Exercise: Below are the entries; count the lines in them that contain the word "Identify" and give only the number.

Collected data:
★ ★ ★ ★

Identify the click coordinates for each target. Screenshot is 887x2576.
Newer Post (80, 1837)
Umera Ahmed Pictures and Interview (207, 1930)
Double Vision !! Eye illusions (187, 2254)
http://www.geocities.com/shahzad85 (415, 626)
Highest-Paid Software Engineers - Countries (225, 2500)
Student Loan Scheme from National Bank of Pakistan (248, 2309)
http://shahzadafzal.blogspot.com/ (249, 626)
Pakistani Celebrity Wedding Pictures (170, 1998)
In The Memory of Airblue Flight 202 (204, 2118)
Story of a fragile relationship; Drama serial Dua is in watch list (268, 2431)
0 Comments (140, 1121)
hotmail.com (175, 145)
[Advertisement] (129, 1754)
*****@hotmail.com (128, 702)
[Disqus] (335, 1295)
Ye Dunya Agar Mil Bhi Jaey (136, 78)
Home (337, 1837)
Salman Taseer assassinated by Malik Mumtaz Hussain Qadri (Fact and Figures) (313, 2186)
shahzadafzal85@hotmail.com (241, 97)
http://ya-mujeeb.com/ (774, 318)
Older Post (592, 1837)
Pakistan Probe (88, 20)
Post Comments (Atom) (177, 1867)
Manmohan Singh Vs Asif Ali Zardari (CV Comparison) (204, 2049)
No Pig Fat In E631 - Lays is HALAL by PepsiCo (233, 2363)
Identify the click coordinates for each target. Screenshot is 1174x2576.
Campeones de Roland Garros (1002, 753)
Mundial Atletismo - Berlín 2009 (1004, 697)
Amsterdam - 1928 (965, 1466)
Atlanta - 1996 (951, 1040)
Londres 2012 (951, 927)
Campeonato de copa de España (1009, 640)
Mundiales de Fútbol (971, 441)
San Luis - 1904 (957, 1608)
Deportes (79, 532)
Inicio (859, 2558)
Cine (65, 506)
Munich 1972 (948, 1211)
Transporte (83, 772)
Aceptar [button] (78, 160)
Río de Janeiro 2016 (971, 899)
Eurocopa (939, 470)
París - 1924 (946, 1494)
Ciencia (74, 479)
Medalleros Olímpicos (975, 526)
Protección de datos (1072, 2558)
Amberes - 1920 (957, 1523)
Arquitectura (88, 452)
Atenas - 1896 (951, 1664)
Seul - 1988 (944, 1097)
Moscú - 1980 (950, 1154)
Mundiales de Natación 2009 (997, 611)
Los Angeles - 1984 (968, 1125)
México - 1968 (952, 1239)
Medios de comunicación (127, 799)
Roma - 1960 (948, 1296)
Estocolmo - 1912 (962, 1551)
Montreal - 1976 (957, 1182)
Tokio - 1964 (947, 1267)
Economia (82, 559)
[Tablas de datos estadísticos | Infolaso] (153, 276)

★ ★ ★ ★

Solution to this task: 2